FETÖ soruşturması kapsamında Hakimler ve Savcılar Kurulunca (HSK) meslekten ihraç edilen Cumhuriyet Savcısı Ferhat Sarıkaya’nın itiraflarıyla gündeme gelen “Şemdinli davası”nda müvekkillerinin yeniden yargılanması için Van 1. Ağır Ceza Mahkemesine başvurduklarını anımsatan Gülşen, AA muhabirine yaptığı açıklamada, mahkemenin taleplerini kabul ederek müvekkilleri hakkında verilen cezanın infazını durdurduğunu bildirdi.

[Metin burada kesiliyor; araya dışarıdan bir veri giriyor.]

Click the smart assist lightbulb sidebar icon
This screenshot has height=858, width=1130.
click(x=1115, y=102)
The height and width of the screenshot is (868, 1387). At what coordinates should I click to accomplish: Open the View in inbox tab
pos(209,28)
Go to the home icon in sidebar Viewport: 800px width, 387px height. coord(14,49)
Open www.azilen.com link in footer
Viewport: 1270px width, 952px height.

Mahkemenin infazı durdurmasıyla sanıkların hükümlülük durumunun kalktığını, bu nedenle adli kontrol şartıyla serbest bırakıldıklarını anlatan Gülşen, adaletin eninde sonunda tecelli etmesinin mutluluğunu yaşadıklarını aktardı.
“TSK’ya karşı operasyonda mahkeme, tetikçi olarak kullanıldı”

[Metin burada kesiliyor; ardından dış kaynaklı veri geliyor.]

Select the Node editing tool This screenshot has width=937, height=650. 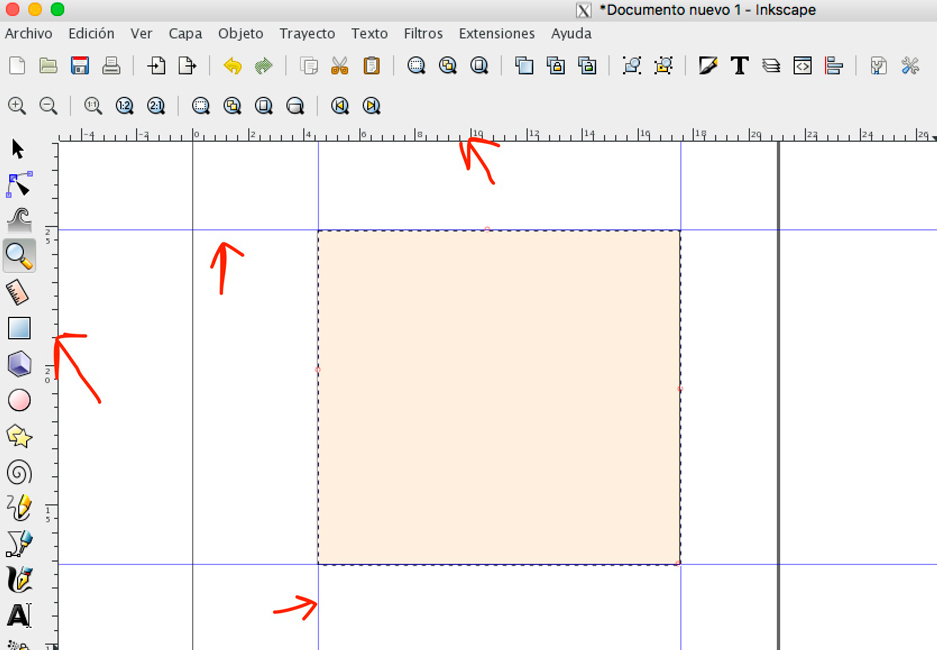coord(16,183)
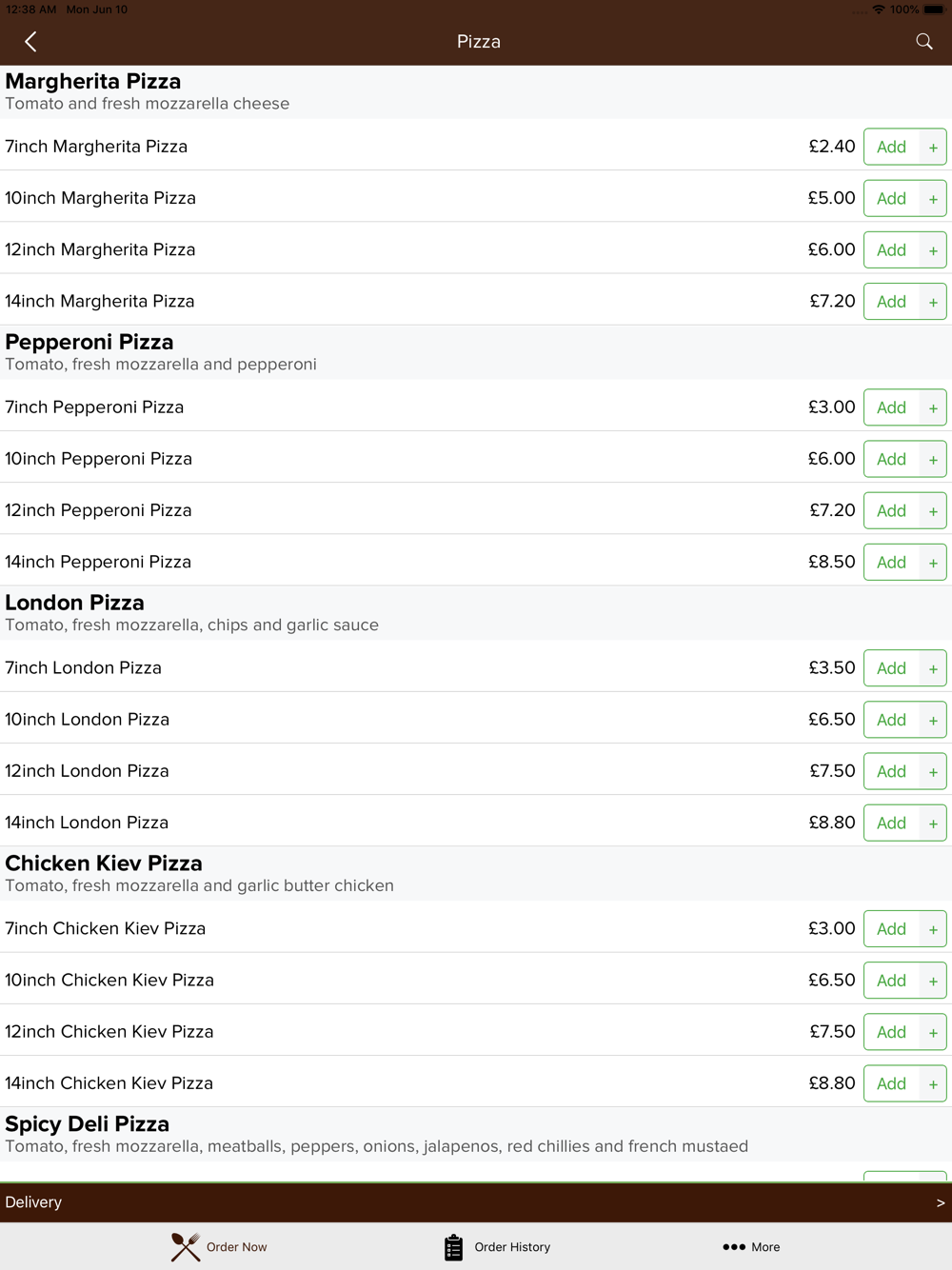The image size is (952, 1270).
Task: Click the plus icon for 12inch London Pizza
Action: point(933,771)
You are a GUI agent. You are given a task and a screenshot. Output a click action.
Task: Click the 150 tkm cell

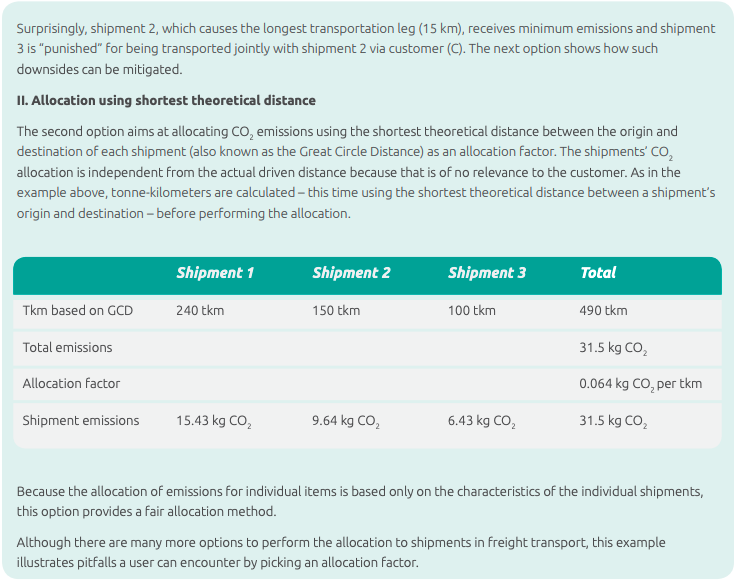click(x=336, y=311)

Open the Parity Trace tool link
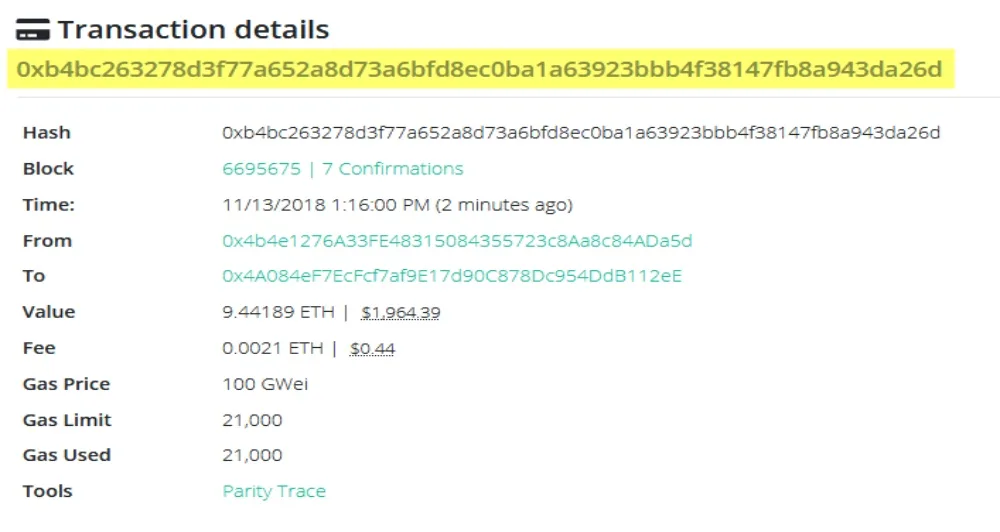[274, 491]
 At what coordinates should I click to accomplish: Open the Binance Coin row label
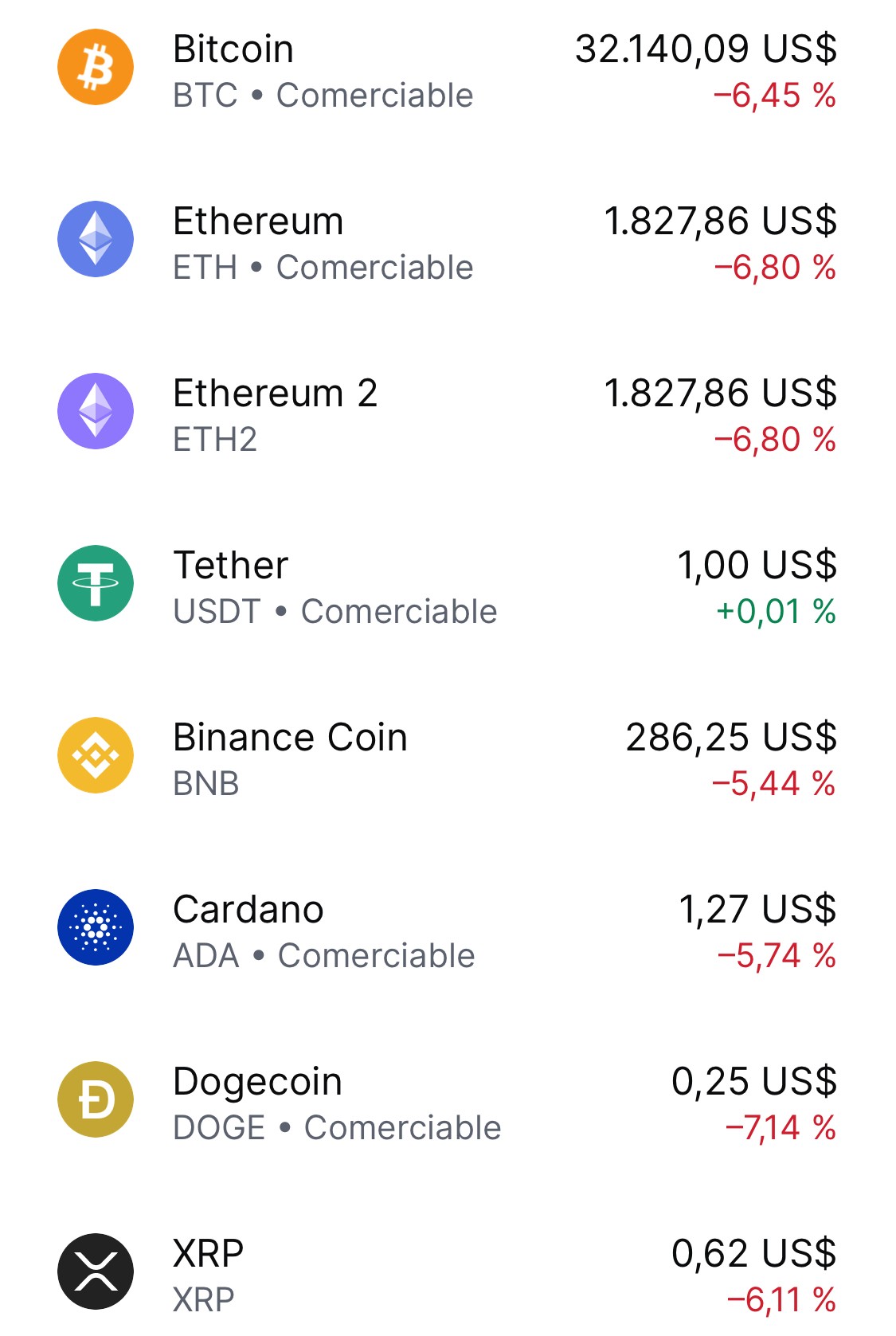[291, 738]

Gülşen, adaletin tecelli edeceğine dair inançlarını hiçbir zaman kaybetmediklerini ifade ederek, “Mahkemenin baştan beri taraflı olarak bu davaya sadece bir lokal olay olarak bakmadığını herkes biliyordu. Türk Silahlı Kuvvetlerine karşı bir savcılık iddianamesiyle operasyon başlatıldığını ve mahkemenin de bu işte tetikçi olarak kullanıldığını biliyorduk. Bunu baştan beri en çok savunan kişilerden biri benim. Böyle bir adil yargılama olmadan 4 celsede İlhan Kaya’nın başkanlığındaki heyetin hüküm kurması mümkün değildi.” dedi.

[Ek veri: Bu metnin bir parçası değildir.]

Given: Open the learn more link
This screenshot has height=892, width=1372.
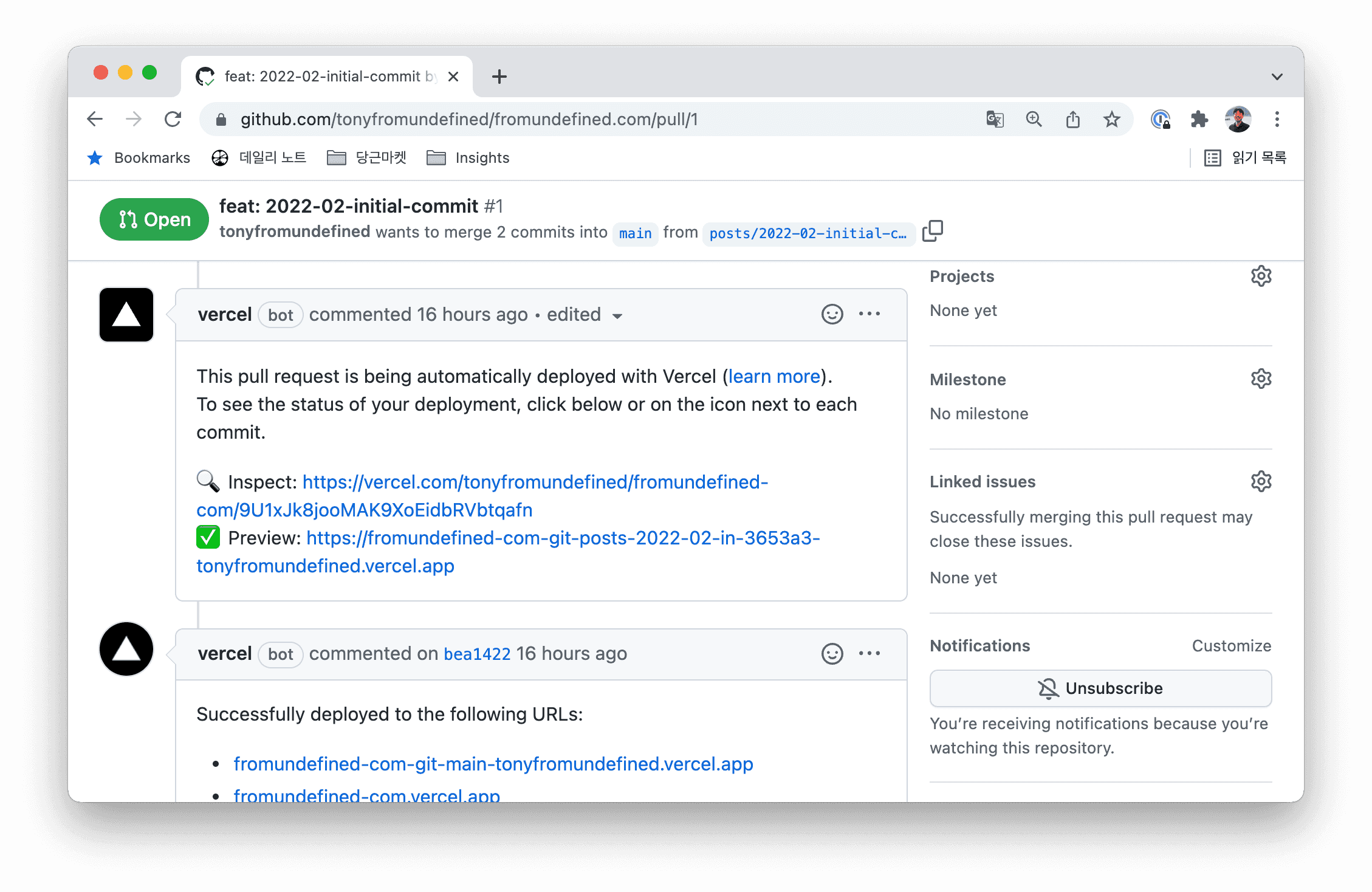Looking at the screenshot, I should pos(774,377).
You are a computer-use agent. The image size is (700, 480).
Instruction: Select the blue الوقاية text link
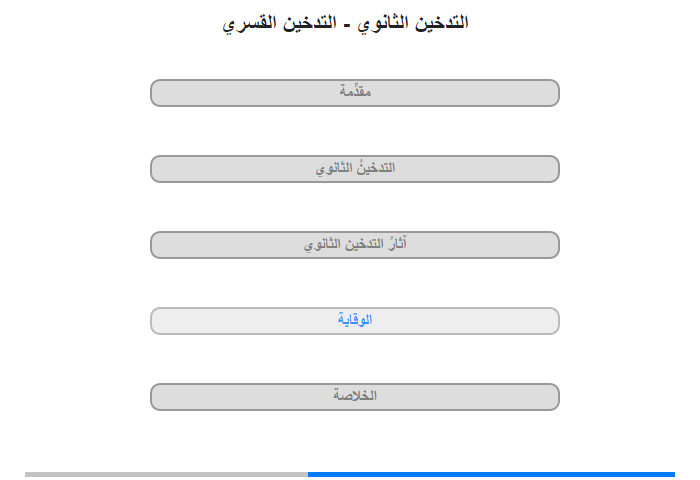click(355, 320)
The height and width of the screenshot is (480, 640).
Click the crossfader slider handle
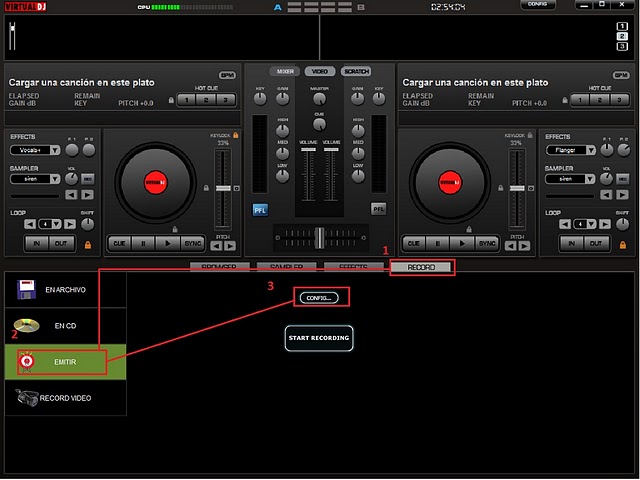[319, 237]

Mahkemenin dosyayı “çete” kapsamına alarak verdiği kararda direndiğini ve Yargıtay Ceza Genel Kurulu’nda dosyanın beklemesi nedeniyle müvekkillerinin 7 yıl boyunca lüzumsüz yere tutuklu kaldığını vurgulayan Gülşen, gelinen son noktada FETÖ’nün devlete ne kadar sızdığının ortaya çıktığını, devletin kendi kaynaklarının da bu olayları doğrulayacak kararlar almaya başladığına dikkati çekti.
“FETÖ’cülerin ihraç kararları yaptıklarını ortaya koyuyor”
Alınan bu kararlardan en önemlisinin HSK’nın 39 FETÖ’cü hakimin ihraç edilmesi kararının gerekçesi olduğunu anlatan Gülşen, şu değerlendirmeleri yaptı:
“Gerekçede FETÖ’cüler için, ‘özel yetkili mahkemelerine sızarak Cumhuriyetçi olan, devlete hizmet eden insanlara, kurumlara kumpaslar kurarak, yargıyı kullanmışlar, haksız hükümler kurmuşlardır, bunları dikkate almak gerekir’ diyor. İhraç kararının gerekçesi. Devletin en yetkili yüksek makamıda bu gerekçeyi kabul ettiğine göre, bu dönemde yapılan yargılamaların, hele hele böyle bir iddianamenin altında imzası olan Ferhat Sarıkaya’nın itirafları, mahkeme ve duruşma savcılarının hepsinin de FETÖ’den tutuklu olması ve tüm itiraflar, bu dosyanın nasıl görüldüğünü, adil yargılamadan uzak, kanunsuz, hukuksuz bir kumpas olduğunu ortaya çıkarıyor.”
“MKE bombalarını PKK bombalarıyla değiştirmişler”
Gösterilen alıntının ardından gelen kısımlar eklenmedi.